Nach einer sekundenlangen Ewigkeit begann Bernards Blick mit Boras Blick zu ringen. Jeder Blick versuchte dem andern auszuweichen. Dann doch zurückzukehren. Dann zu ertappen, wie erneut versuchte wurde, sich in die Tiefe des Blickes zu stürzen.

Nach wiederholten Anläufen gelang es ihnen, zwischen den Beinen einer gebräunten Brünetten, mit blauweiß gestreiftem Bikini, die Blicke wieder zu vereinigen.

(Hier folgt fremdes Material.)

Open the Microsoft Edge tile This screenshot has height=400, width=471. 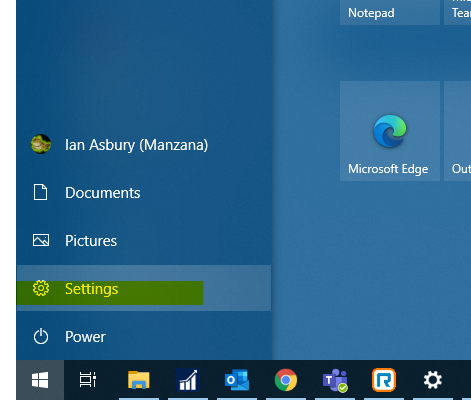click(x=390, y=131)
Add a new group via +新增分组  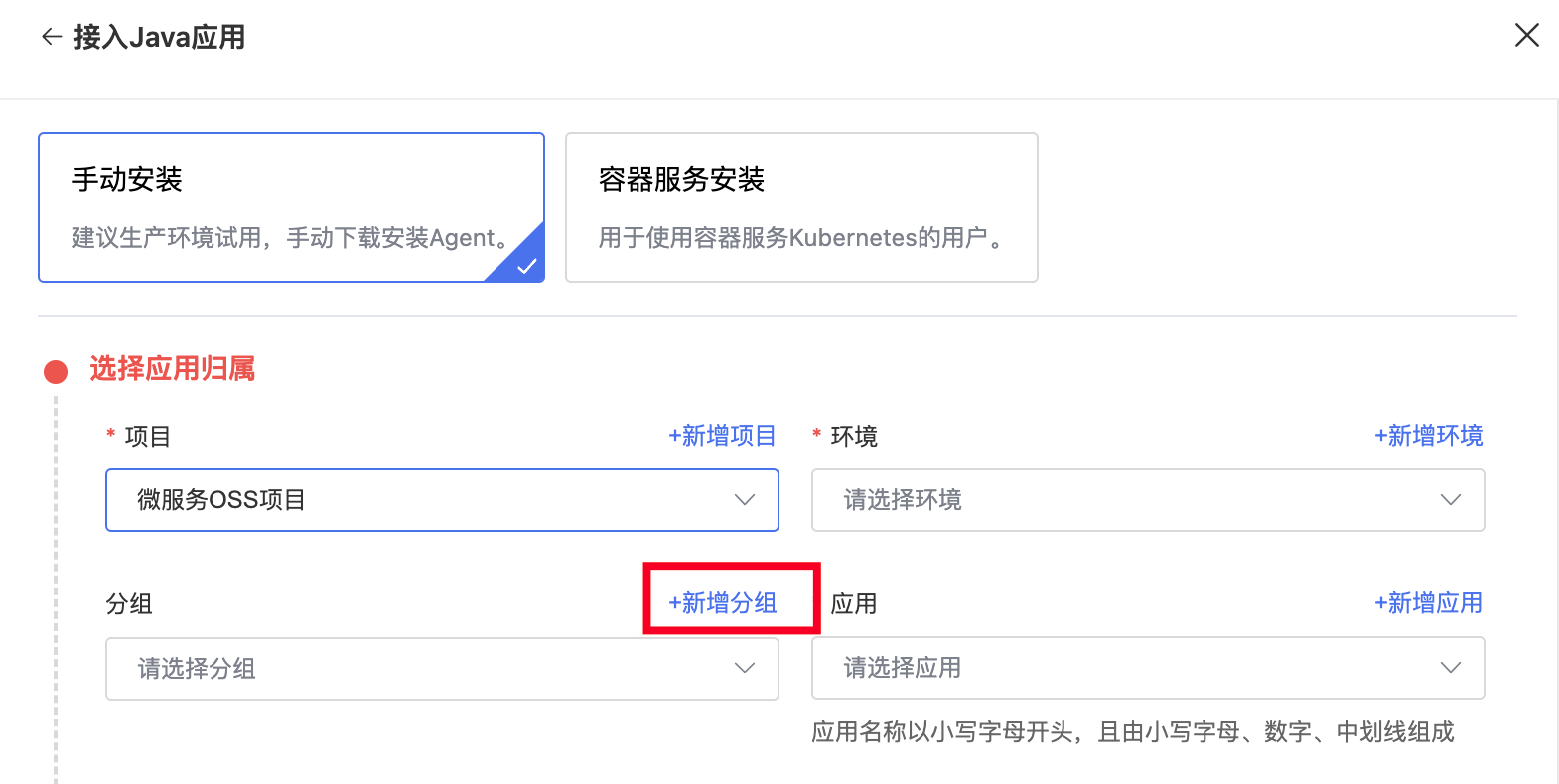pos(722,603)
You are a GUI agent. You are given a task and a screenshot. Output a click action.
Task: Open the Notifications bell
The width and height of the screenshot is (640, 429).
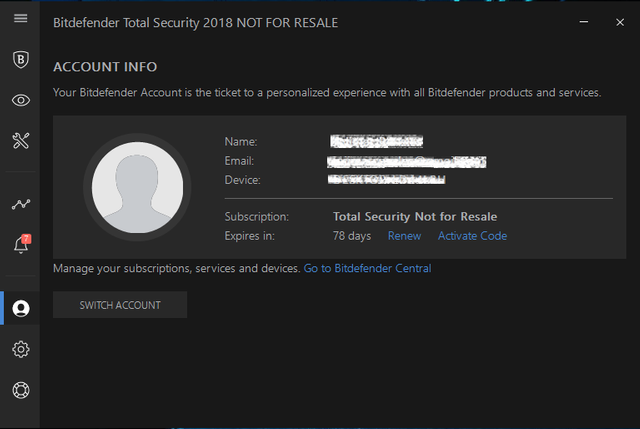coord(20,245)
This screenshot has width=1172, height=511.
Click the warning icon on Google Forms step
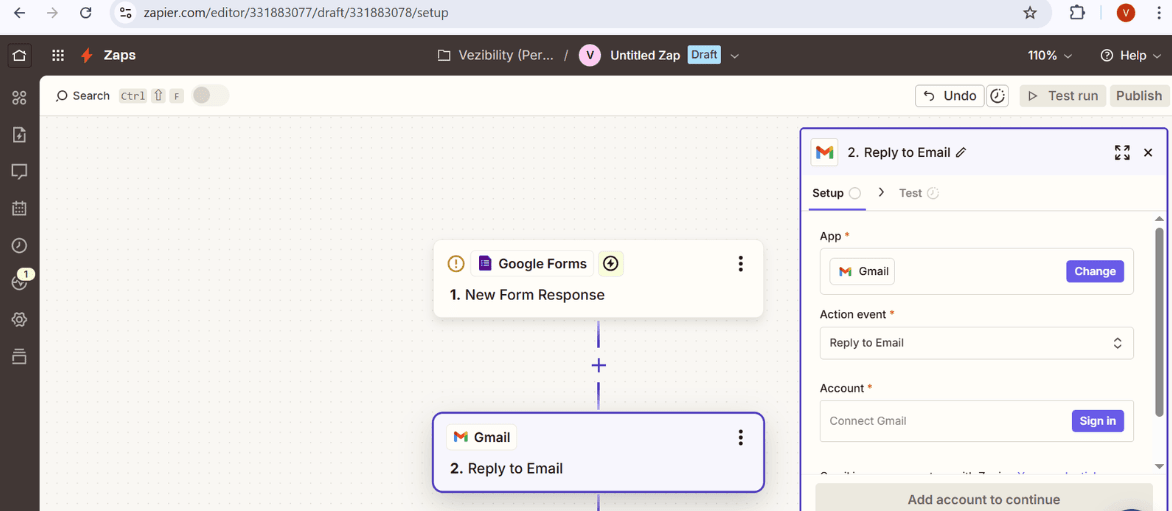pyautogui.click(x=456, y=264)
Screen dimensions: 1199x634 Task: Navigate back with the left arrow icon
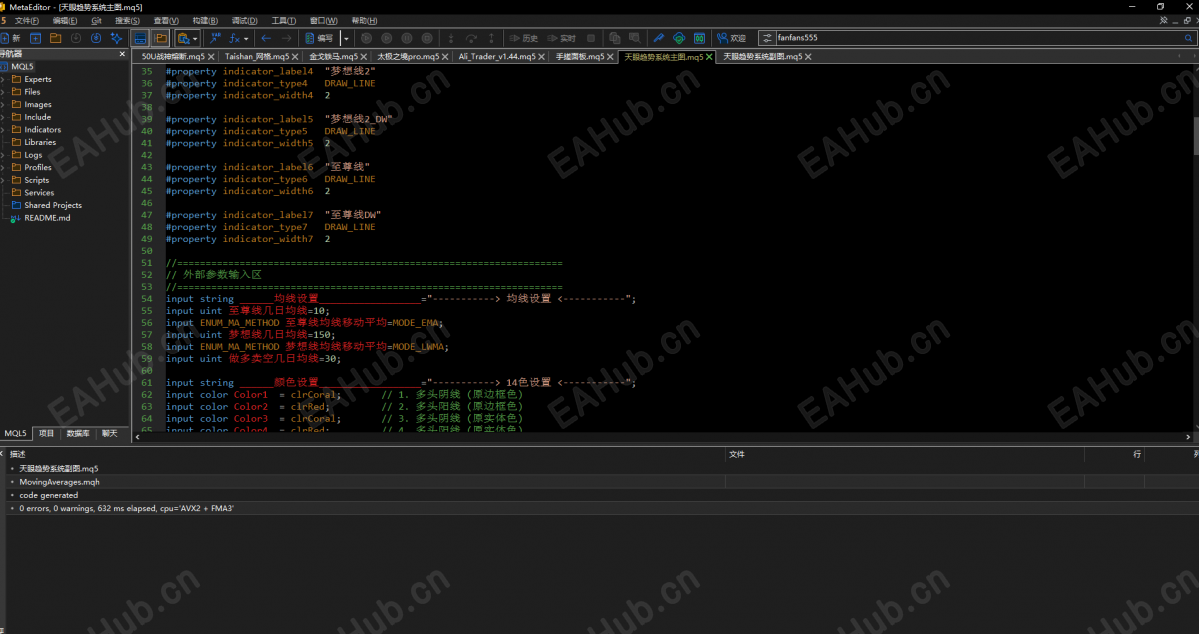point(265,37)

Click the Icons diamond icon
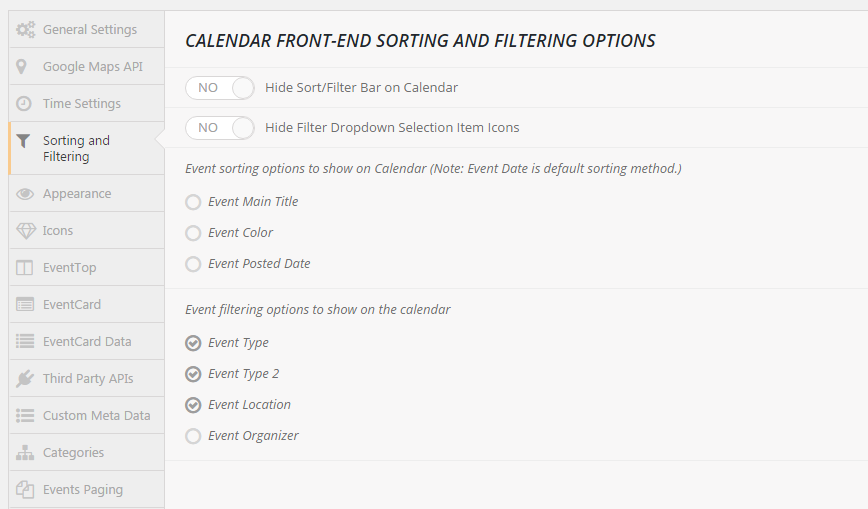(x=25, y=230)
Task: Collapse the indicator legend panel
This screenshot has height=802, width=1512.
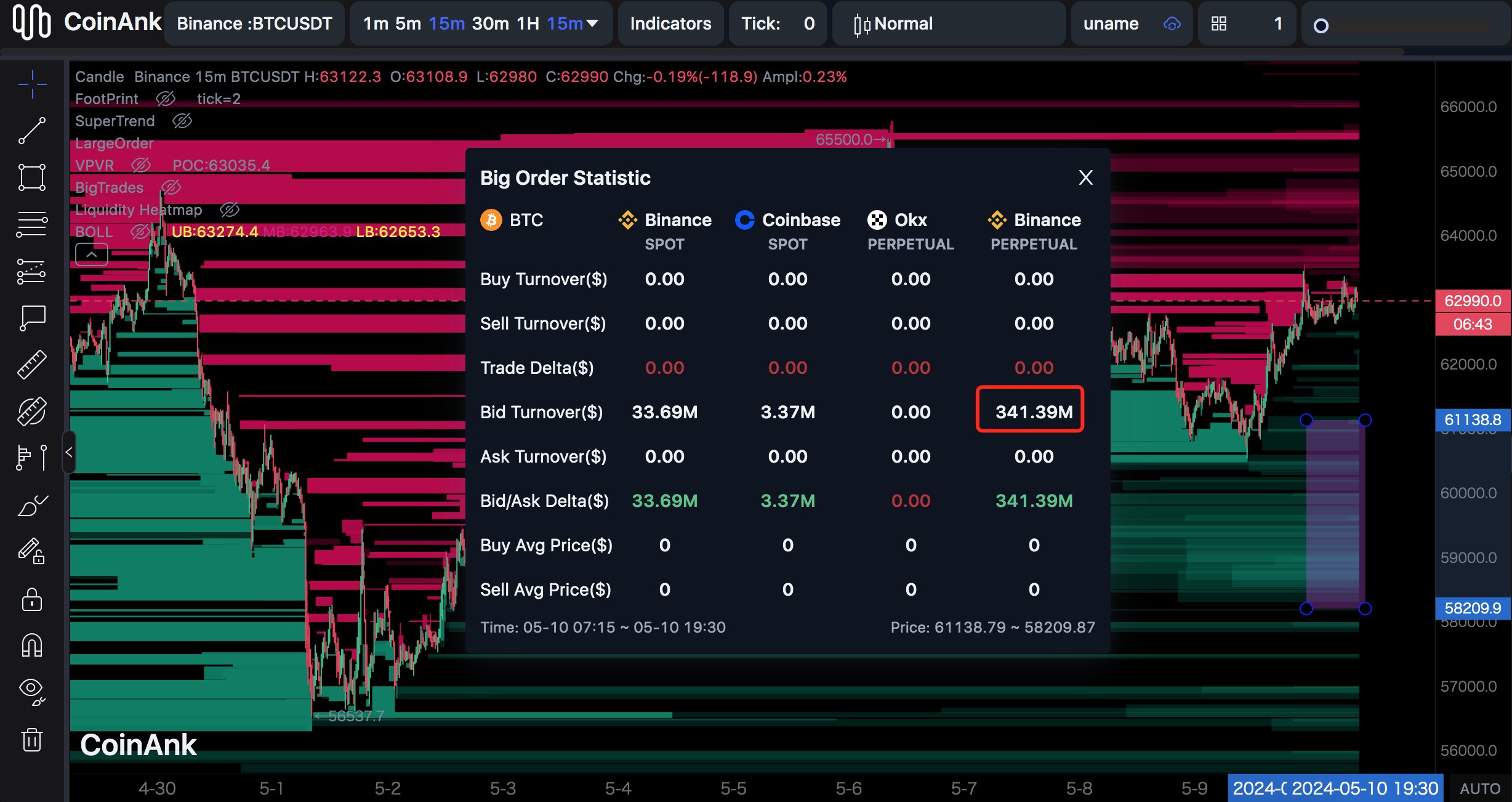Action: coord(91,254)
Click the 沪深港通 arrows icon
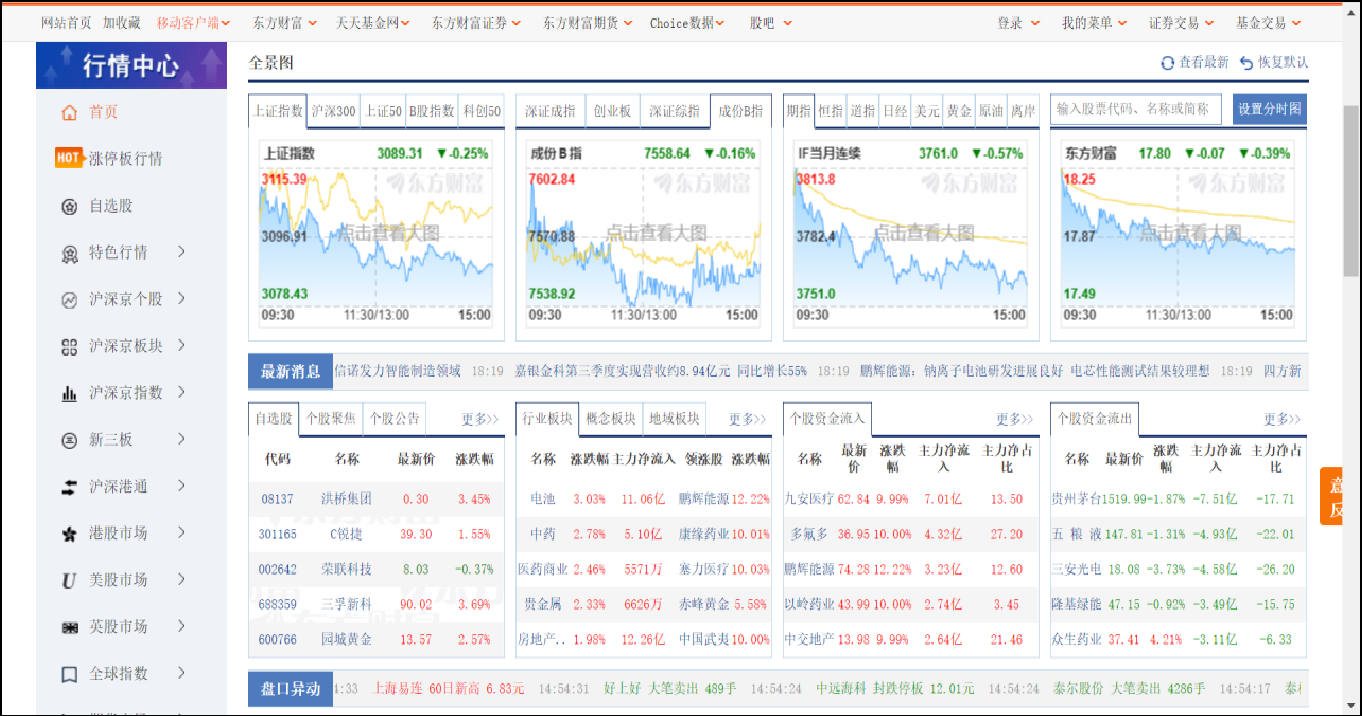This screenshot has height=716, width=1362. point(68,488)
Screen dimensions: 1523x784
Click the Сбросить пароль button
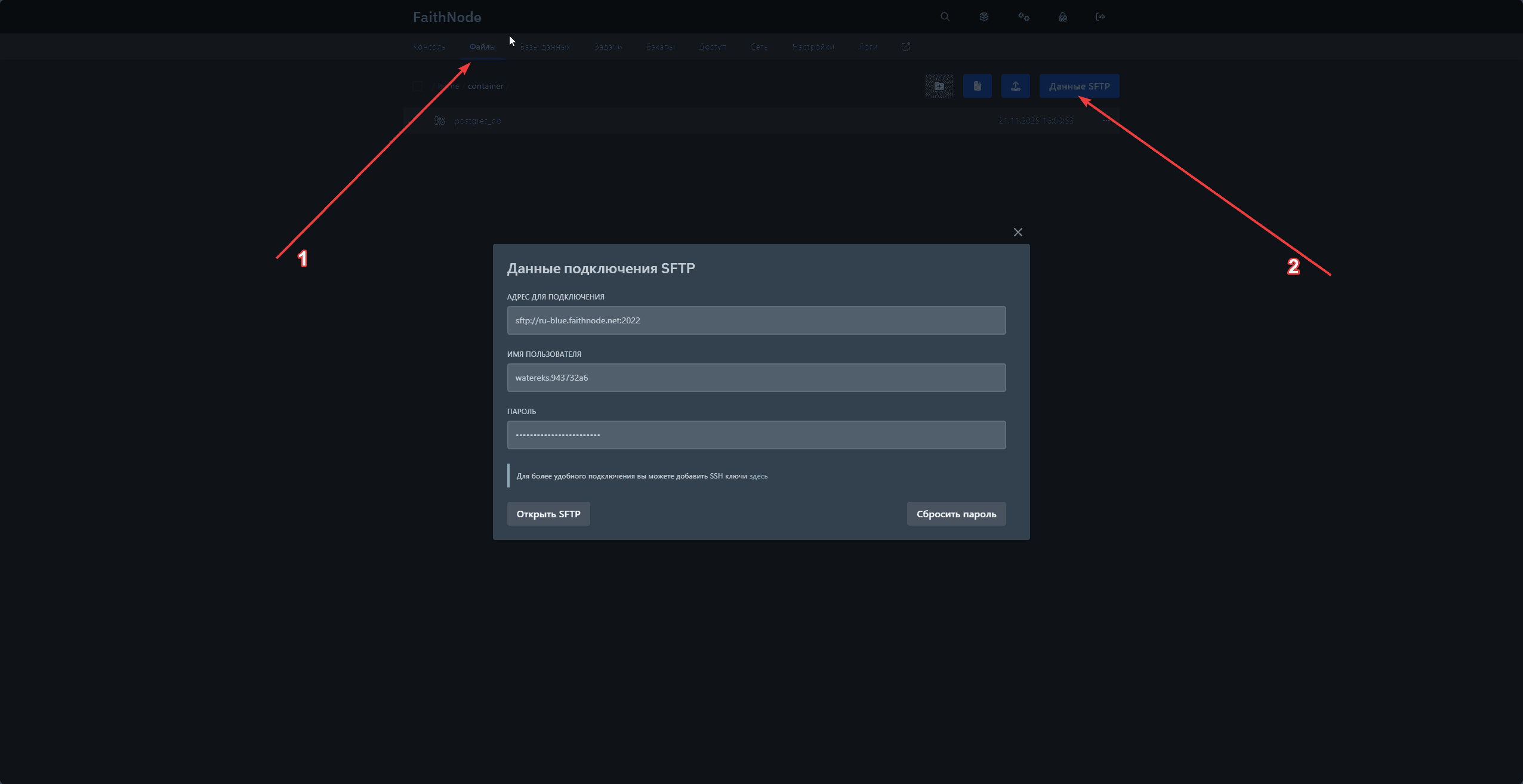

Das Weiß in Boras Augen blitze auf. Leichte Röte breitete sich von den Augen über die Wangen aus. Ein Lächeln, in den Mundwinkeln begonnen und dann weiter fortgesetzt, so dass ihre Zähne sich entblöccten, verklärte Boras Gesicht.

Noch fehlten Bernard die Grübchen. Aber gerade als er ihr Fehlen bemerkte, spitzten sich Boras Wangen und die Grübchen stellten sich vor. Sie lachten, nicht spitzbübisch, auch nicht frivol, sondern ganz dezent aus Boras Gesicht.

Die Zopfflechterin hatte ihr Werk inzwischen vollendet. Bernard stellte fest, dass sie gute Arbeit geleistet hatte. Auch die Zopfflechterin war jung. Vielleicht etwas jünger als Bora. Wenigstens schätzte Bernard sie so.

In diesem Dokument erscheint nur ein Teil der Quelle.